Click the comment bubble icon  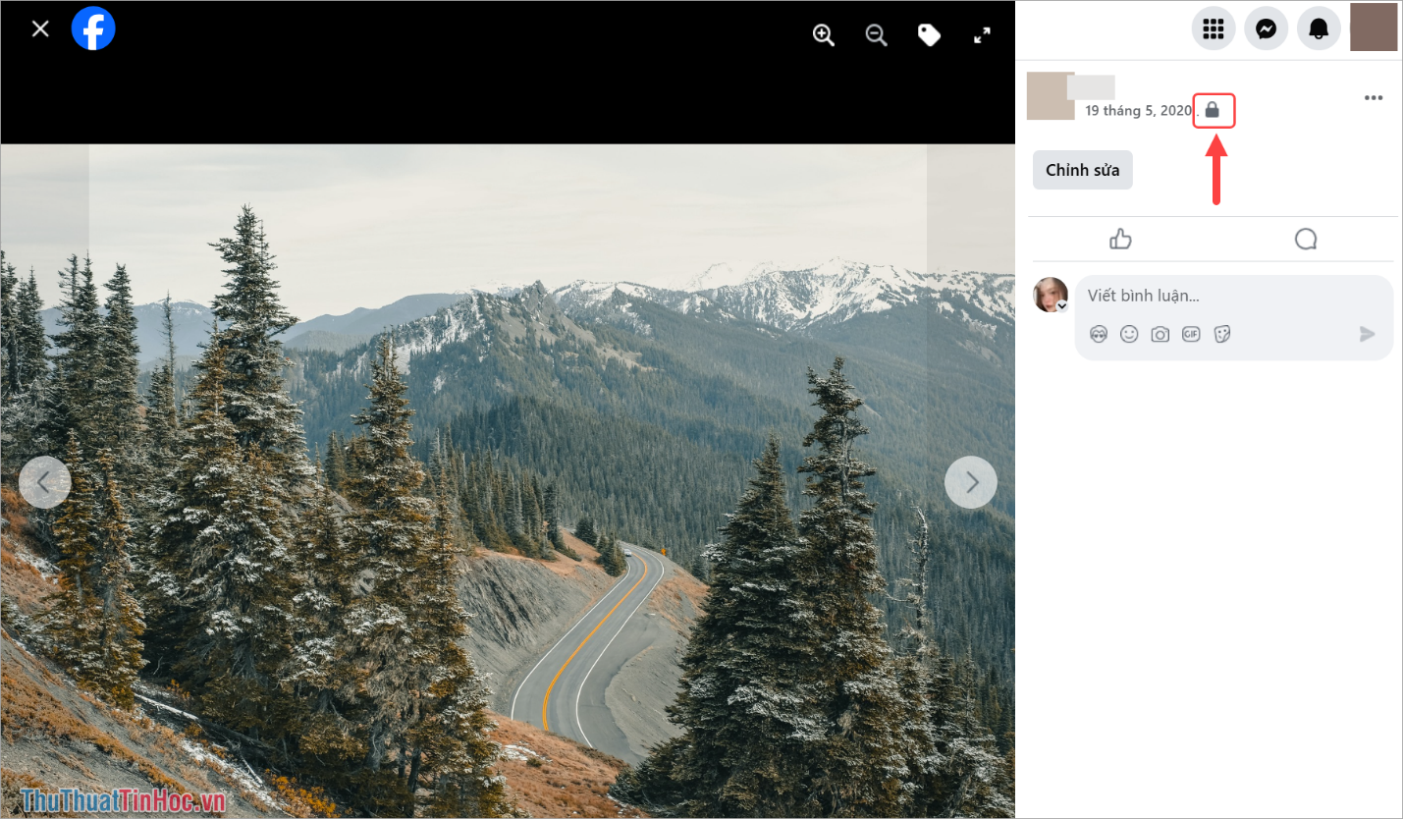coord(1305,239)
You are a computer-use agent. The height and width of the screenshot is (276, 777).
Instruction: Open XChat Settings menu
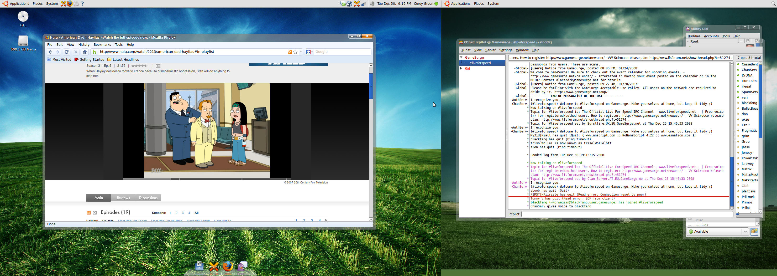[x=506, y=50]
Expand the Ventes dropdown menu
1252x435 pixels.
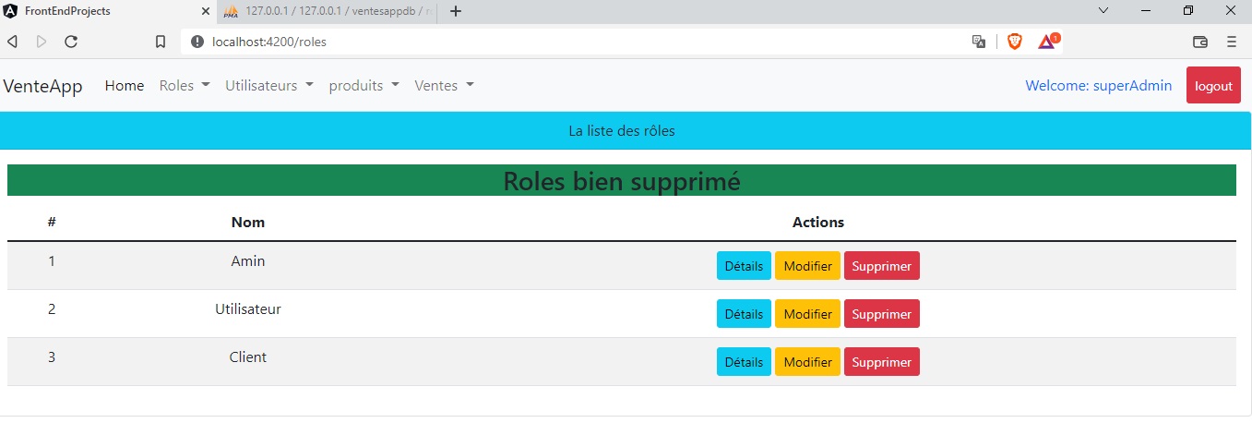click(x=444, y=85)
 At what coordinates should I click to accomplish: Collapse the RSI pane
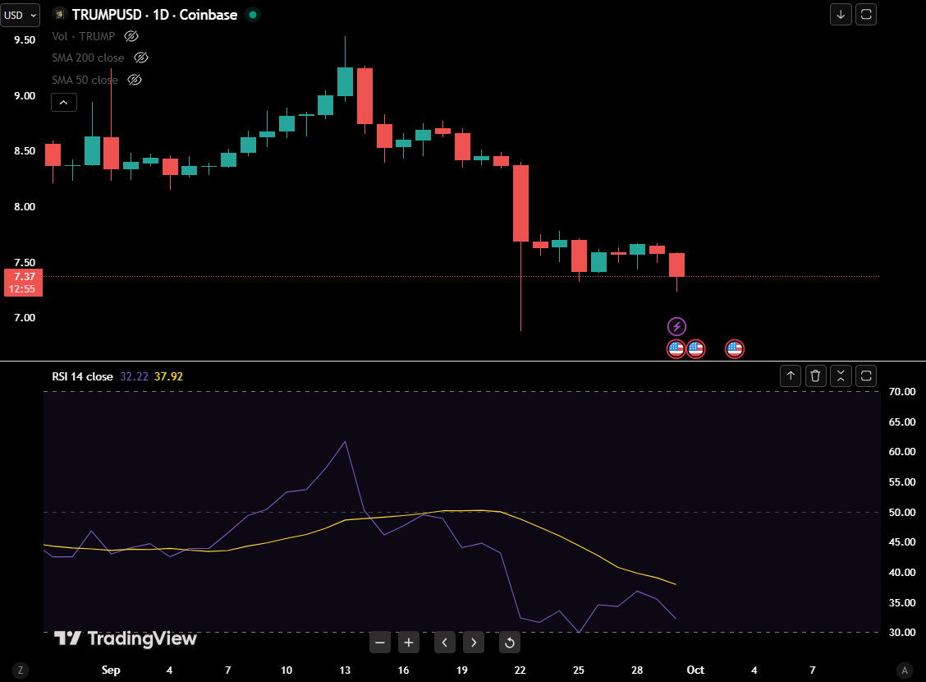841,376

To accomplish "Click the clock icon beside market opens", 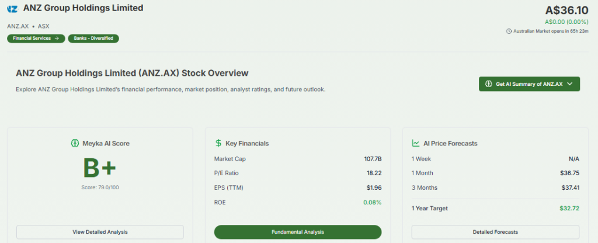I will pyautogui.click(x=508, y=31).
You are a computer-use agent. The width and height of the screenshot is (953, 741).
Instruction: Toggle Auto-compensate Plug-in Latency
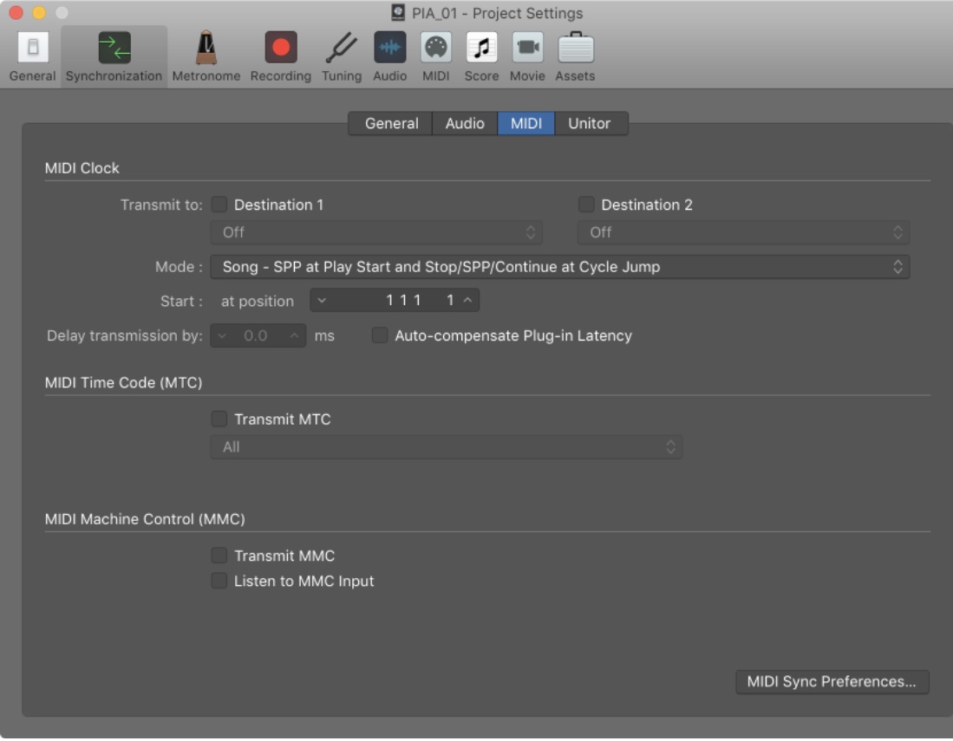tap(379, 335)
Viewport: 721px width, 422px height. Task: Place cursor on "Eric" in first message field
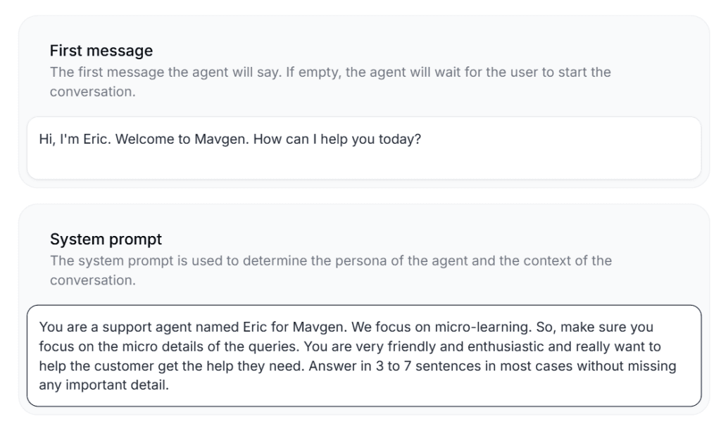(96, 139)
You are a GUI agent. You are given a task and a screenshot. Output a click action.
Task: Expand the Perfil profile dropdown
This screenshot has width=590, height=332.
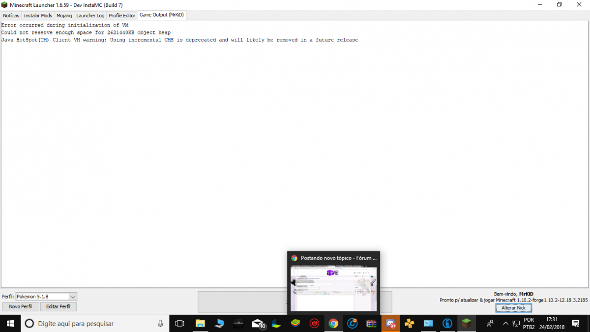tap(73, 297)
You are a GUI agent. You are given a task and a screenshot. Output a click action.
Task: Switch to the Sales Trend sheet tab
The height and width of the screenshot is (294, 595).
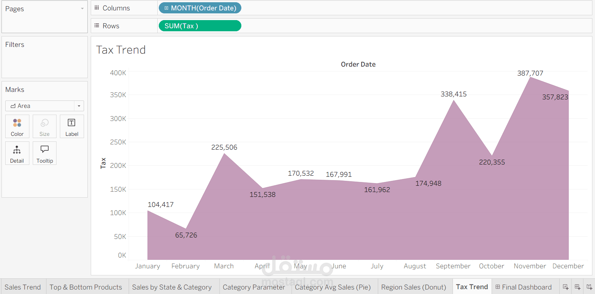[x=23, y=287]
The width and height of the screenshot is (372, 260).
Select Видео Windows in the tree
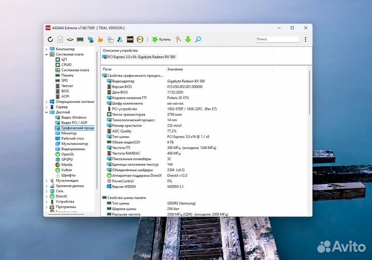[73, 117]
= = = =
Directions:
The word "computer" is the filter: copy every line of the listing above that contains it.

Response:
You are a computer-use agent. The height and width of the screenshot is (276, 777).
You are a computer-use agent. The width and height of the screenshot is (953, 741).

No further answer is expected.